■ **DIRECTIONS**
In the records below, find the line that contains "How do I perform: Click". Retype that line and all the lines after it through the end, leaving out the pictures.

◆ ◆ ◆ ◆

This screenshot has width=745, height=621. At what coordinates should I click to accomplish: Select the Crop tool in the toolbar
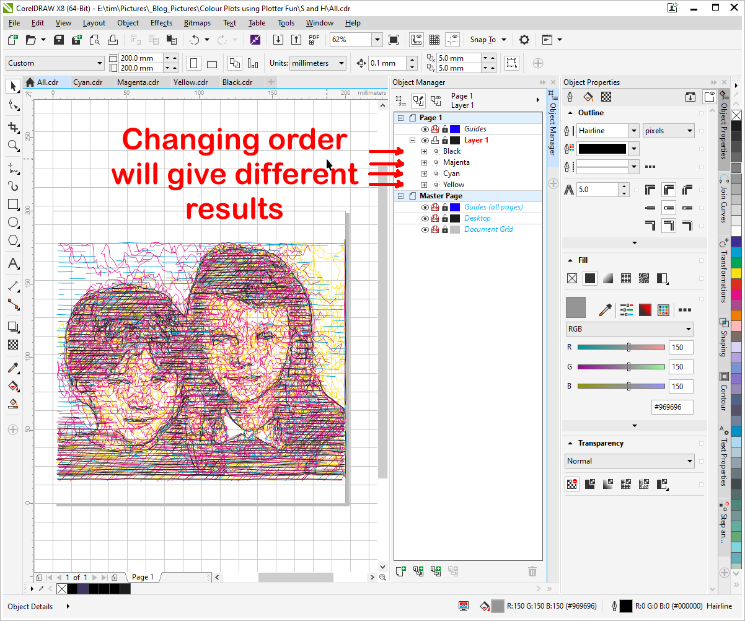click(x=12, y=126)
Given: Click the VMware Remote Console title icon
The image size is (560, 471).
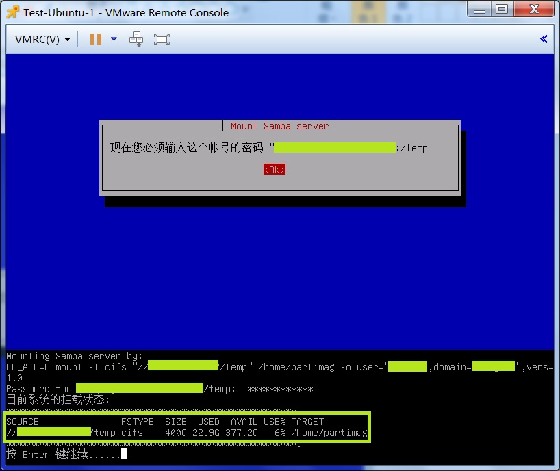Looking at the screenshot, I should coord(12,12).
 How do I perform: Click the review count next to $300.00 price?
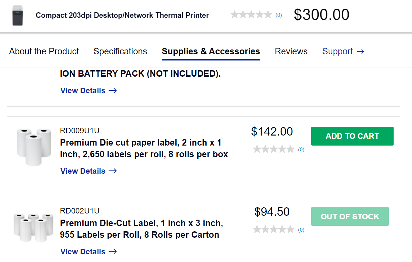(x=279, y=15)
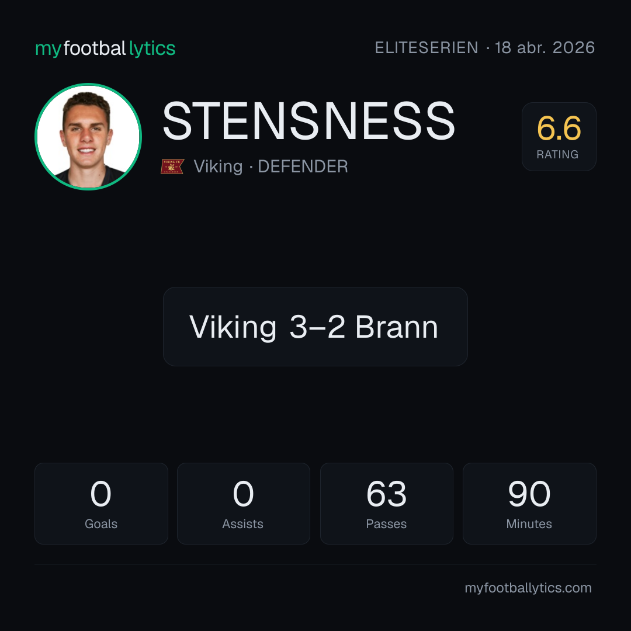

◆ ◆ ◆ ◆

■ **WRITTEN RESPONSE**
 How do I perform: Click the review count next to $300.00 price?
(x=279, y=15)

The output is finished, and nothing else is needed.